Slowly, she lifts her eyes. The shadows cannot hide the wet shine there. Joel has to look away, something hot expanding under his ribs.
“Uh, yea-ahh . . . this is fucking okay.” He hears the slight chuckle in her voice and he looks back. Her smile is stretched from ear to ear. “And this is dinner too, right? We get to eat cake. For dinner?”

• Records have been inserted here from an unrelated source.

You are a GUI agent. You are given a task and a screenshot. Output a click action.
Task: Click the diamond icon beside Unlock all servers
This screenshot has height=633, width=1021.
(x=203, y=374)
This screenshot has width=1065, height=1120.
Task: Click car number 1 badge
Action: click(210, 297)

You smile, relief and excitement giving your own face a special glow. And then, your eyes fall to him and that hot band in his chest thickens to his throat. He’ll dream of your eyes again tonight, he knows it.
“Mr. Miller has extra storages of flour in the cellar,” you say, gaze slipping away before he can hold onto it. The band in his throat hardens when you refer to him so distantly. “We used just a bit of cream and milk –”
“And sugar!” Sarah blurts out. She is practically vibrating next to you. “We have to really conserve sugar, only for special occasions, and what’s more special than a birthday?”
Ellie tears her gaze up from the candle and, for a second, she looks very small.
“You used it for my birthday?”
While Sarah nods vigorously next to you, he watches as your face falls. He knows that look, felt it screw up his face too – you feel like you’ve failed Ellie somehow.
“Of course, Ellie.” You say quietly, your hands knotted in front of you. He watches as the words get caught in your throat, all the right ones and the wrong ones. “You . . .”
“You’re a good kid.” Your eyes jump to him, wide, as he steps closer to the kitchen table. He puts a hand around the knot on the back of Ellie’s chair. “Is what your aunt means to say. Happy birthday, from all of us.”
Ellie’s gaze is so gentle, she looks timid. She glances between Joel, you, then Sarah, and back to you.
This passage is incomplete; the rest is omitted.